*WHAT NEEDS TO BE DONE*. Please copy out the listing below in full and exactly.

*INFORMATION SUPPLIED*.
== Segment start ==
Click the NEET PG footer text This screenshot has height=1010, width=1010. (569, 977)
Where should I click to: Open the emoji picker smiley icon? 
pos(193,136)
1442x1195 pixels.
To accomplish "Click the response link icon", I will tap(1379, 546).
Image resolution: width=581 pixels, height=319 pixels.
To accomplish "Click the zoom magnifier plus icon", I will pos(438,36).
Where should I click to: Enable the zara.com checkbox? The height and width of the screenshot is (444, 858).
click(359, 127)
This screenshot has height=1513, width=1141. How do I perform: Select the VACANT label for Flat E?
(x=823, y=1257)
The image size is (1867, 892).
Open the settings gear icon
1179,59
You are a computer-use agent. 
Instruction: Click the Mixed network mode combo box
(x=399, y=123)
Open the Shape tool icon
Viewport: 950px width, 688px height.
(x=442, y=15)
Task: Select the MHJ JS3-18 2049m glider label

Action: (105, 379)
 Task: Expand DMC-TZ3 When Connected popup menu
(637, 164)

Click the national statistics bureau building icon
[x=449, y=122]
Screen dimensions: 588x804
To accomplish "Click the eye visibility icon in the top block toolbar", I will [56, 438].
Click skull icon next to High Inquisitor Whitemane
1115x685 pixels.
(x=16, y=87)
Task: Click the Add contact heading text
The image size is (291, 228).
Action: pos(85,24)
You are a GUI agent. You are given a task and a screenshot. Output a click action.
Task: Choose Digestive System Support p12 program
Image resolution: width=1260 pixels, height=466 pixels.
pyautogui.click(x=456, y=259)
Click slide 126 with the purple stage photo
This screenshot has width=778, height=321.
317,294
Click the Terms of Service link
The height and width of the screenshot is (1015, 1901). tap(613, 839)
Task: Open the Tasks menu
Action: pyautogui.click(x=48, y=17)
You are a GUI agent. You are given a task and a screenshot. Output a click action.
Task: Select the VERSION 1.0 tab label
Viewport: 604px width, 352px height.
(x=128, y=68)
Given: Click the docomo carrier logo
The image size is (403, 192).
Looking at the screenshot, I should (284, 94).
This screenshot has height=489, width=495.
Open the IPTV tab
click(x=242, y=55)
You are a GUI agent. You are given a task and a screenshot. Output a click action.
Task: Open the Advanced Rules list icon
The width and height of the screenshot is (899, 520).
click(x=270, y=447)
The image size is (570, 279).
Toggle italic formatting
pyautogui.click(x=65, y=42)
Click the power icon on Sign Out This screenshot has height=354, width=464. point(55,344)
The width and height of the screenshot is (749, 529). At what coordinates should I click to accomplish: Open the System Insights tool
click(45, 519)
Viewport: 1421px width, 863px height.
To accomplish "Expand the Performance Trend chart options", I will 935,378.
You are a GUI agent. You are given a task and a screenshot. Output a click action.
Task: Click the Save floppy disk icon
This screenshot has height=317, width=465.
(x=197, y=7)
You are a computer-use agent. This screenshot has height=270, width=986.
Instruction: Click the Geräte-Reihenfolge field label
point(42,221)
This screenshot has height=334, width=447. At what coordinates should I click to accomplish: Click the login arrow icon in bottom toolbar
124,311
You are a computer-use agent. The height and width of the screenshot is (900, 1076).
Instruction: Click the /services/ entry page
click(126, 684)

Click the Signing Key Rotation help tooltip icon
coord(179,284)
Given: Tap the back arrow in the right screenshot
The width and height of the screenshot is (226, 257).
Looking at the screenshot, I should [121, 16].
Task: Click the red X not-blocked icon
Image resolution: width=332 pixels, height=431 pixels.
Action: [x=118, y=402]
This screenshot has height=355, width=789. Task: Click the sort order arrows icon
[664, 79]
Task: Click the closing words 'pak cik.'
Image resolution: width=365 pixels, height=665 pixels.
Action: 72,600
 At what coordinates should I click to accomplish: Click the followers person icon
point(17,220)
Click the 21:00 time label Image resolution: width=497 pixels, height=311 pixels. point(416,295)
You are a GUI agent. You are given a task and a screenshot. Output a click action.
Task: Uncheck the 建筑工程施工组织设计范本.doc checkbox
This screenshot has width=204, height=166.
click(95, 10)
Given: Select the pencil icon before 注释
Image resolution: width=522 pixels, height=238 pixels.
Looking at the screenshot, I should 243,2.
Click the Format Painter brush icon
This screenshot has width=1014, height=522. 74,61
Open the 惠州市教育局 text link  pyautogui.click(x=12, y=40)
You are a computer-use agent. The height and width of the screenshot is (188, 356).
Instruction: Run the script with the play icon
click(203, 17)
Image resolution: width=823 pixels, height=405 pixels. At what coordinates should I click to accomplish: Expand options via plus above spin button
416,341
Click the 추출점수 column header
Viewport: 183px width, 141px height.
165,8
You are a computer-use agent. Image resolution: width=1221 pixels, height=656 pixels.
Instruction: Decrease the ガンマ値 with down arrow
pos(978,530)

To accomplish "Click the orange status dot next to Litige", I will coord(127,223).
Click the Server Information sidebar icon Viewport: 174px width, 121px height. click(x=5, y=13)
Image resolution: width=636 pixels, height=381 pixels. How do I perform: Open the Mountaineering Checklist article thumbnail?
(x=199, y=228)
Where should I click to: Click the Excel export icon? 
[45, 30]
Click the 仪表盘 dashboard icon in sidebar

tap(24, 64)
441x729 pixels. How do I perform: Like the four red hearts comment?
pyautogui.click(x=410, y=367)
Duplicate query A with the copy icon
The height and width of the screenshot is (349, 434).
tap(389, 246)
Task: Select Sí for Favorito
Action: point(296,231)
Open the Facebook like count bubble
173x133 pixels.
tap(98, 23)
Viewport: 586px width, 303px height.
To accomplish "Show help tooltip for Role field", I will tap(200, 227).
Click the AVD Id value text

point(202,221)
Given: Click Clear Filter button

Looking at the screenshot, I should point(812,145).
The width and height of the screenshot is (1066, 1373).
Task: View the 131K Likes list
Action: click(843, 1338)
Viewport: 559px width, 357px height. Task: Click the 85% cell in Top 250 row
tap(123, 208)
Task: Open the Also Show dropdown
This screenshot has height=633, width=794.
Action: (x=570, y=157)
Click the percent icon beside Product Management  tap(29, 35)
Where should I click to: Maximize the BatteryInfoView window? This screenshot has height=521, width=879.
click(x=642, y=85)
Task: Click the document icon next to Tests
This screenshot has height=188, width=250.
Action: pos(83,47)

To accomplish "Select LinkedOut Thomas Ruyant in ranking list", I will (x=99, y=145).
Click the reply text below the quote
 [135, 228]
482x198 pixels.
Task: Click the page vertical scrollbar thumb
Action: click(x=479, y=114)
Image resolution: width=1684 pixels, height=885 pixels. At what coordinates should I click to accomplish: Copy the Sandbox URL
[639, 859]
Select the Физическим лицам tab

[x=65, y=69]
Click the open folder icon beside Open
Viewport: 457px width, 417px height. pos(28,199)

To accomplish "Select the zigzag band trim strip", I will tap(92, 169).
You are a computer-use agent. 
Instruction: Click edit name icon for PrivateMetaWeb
== Segment end ==
*RESPONSE TO THE EXERCISE*.
Click the NEET PG footer text This screenshot has height=1010, width=1010. (569, 977)
Where should I click to: Open the emoji picker smiley icon? 
pos(193,136)
1442x1195 pixels.
To accomplish "Click the response link icon", I will tap(1379, 546).
Image resolution: width=581 pixels, height=319 pixels.
To accomplish "Click the zoom magnifier plus icon", I will pos(438,36).
Where should I click to: Enable the zara.com checkbox? The height and width of the screenshot is (444, 858).
click(359, 127)
This screenshot has height=1513, width=1141. How do I perform: Select the VACANT label for Flat E?
(x=823, y=1257)
The image size is (1867, 892).
Open the settings gear icon
1179,59
You are a computer-use agent. 
Instruction: Click the Mixed network mode combo box
(x=399, y=123)
Open the Shape tool icon
Viewport: 950px width, 688px height.
(x=442, y=15)
Task: Select the MHJ JS3-18 2049m glider label

Action: (105, 379)
 Task: Expand DMC-TZ3 When Connected popup menu
(637, 164)

Click the national statistics bureau building icon
[x=449, y=122]
Screen dimensions: 588x804
To accomplish "Click the eye visibility icon in the top block toolbar", I will [56, 438].
Click skull icon next to High Inquisitor Whitemane
1115x685 pixels.
(x=16, y=87)
Task: Click the Add contact heading text
The image size is (291, 228).
Action: pos(85,24)
You are a GUI agent. You are given a task and a screenshot. Output a click action.
Task: Choose Digestive System Support p12 program
Image resolution: width=1260 pixels, height=466 pixels.
pyautogui.click(x=456, y=259)
Click slide 126 with the purple stage photo
This screenshot has width=778, height=321.
317,294
Click the Terms of Service link
The height and width of the screenshot is (1015, 1901). tap(613, 839)
Task: Open the Tasks menu
Action: pyautogui.click(x=48, y=17)
You are a GUI agent. You are given a task and a screenshot. Output a click action.
Task: Select the VERSION 1.0 tab label
Viewport: 604px width, 352px height.
(x=128, y=68)
Given: Click the docomo carrier logo
The image size is (403, 192).
Looking at the screenshot, I should (284, 94).
This screenshot has height=489, width=495.
Open the IPTV tab
click(x=242, y=55)
You are a GUI agent. You are given a task and a screenshot. Output a click action.
Task: Open the Advanced Rules list icon
The width and height of the screenshot is (899, 520).
click(x=270, y=447)
The image size is (570, 279).
Toggle italic formatting
pyautogui.click(x=65, y=42)
Click the power icon on Sign Out This screenshot has height=354, width=464. point(55,344)
The width and height of the screenshot is (749, 529). At what coordinates should I click to accomplish: Open the System Insights tool
click(45, 519)
Viewport: 1421px width, 863px height.
To accomplish "Expand the Performance Trend chart options", I will 935,378.
You are a GUI agent. You are given a task and a screenshot. Output a click action.
Task: Click the Save floppy disk icon
This screenshot has height=317, width=465.
(x=197, y=7)
You are a computer-use agent. This screenshot has height=270, width=986.
Instruction: Click the Geräte-Reihenfolge field label
point(42,221)
This screenshot has height=334, width=447. At what coordinates should I click to accomplish: Click the login arrow icon in bottom toolbar
124,311
You are a computer-use agent. The height and width of the screenshot is (900, 1076).
Instruction: Click the /services/ entry page
click(126, 684)

Click the Signing Key Rotation help tooltip icon
coord(179,284)
Given: Tap the back arrow in the right screenshot
The width and height of the screenshot is (226, 257).
Looking at the screenshot, I should [121, 16].
Task: Click the red X not-blocked icon
Image resolution: width=332 pixels, height=431 pixels.
Action: [x=118, y=402]
This screenshot has height=355, width=789. Task: Click the sort order arrows icon
[664, 79]
Task: Click the closing words 'pak cik.'
Image resolution: width=365 pixels, height=665 pixels.
Action: 72,600
 At what coordinates should I click to accomplish: Click the followers person icon
point(17,220)
Click the 21:00 time label Image resolution: width=497 pixels, height=311 pixels. point(416,295)
You are a GUI agent. You are given a task and a screenshot. Output a click action.
Task: Uncheck the 建筑工程施工组织设计范本.doc checkbox
This screenshot has width=204, height=166.
click(95, 10)
Given: Select the pencil icon before 注释
Image resolution: width=522 pixels, height=238 pixels.
Looking at the screenshot, I should 243,2.
Click the Format Painter brush icon
This screenshot has width=1014, height=522. 74,61
Open the 惠州市教育局 text link  pyautogui.click(x=12, y=40)
You are a computer-use agent. The height and width of the screenshot is (188, 356).
Instruction: Run the script with the play icon
click(203, 17)
Image resolution: width=823 pixels, height=405 pixels. At what coordinates should I click to accomplish: Expand options via plus above spin button
416,341
Click the 추출점수 column header
Viewport: 183px width, 141px height.
165,8
You are a computer-use agent. Image resolution: width=1221 pixels, height=656 pixels.
Instruction: Decrease the ガンマ値 with down arrow
pos(978,530)

To accomplish "Click the orange status dot next to Litige", I will coord(127,223).
Click the Server Information sidebar icon Viewport: 174px width, 121px height. click(x=5, y=13)
Image resolution: width=636 pixels, height=381 pixels. How do I perform: Open the Mountaineering Checklist article thumbnail?
(x=199, y=228)
Where should I click to: Click the Excel export icon? 
[45, 30]
Click the 仪表盘 dashboard icon in sidebar

tap(24, 64)
441x729 pixels. How do I perform: Like the four red hearts comment?
pyautogui.click(x=410, y=367)
Duplicate query A with the copy icon
The height and width of the screenshot is (349, 434).
tap(389, 246)
Task: Select Sí for Favorito
Action: point(296,231)
Open the Facebook like count bubble
173x133 pixels.
tap(98, 23)
Viewport: 586px width, 303px height.
To accomplish "Show help tooltip for Role field", I will tap(200, 227).
Click the AVD Id value text

point(202,221)
Given: Click Clear Filter button

Looking at the screenshot, I should point(812,145).
The width and height of the screenshot is (1066, 1373).
Task: View the 131K Likes list
Action: click(843, 1338)
Viewport: 559px width, 357px height. Task: Click the 85% cell in Top 250 row
tap(123, 208)
Task: Open the Also Show dropdown
This screenshot has height=633, width=794.
Action: (x=570, y=157)
Click the percent icon beside Product Management  tap(29, 35)
Where should I click to: Maximize the BatteryInfoView window? This screenshot has height=521, width=879.
click(x=642, y=85)
Task: Click the document icon next to Tests
This screenshot has height=188, width=250.
Action: pos(83,47)

To accomplish "Select LinkedOut Thomas Ruyant in ranking list", I will (x=99, y=145).
Click the reply text below the quote
 [135, 228]
482x198 pixels.
Task: Click the page vertical scrollbar thumb
Action: click(x=479, y=114)
Image resolution: width=1684 pixels, height=885 pixels. At what coordinates should I click to accomplish: Copy the Sandbox URL
[639, 859]
Select the Физическим лицам tab

[x=65, y=69]
Click the open folder icon beside Open
Viewport: 457px width, 417px height. pos(28,199)

To accomplish "Select the zigzag band trim strip", I will tap(92, 169).
You are a computer-use agent. 
Instruction: Click edit name icon for PrivateMetaWeb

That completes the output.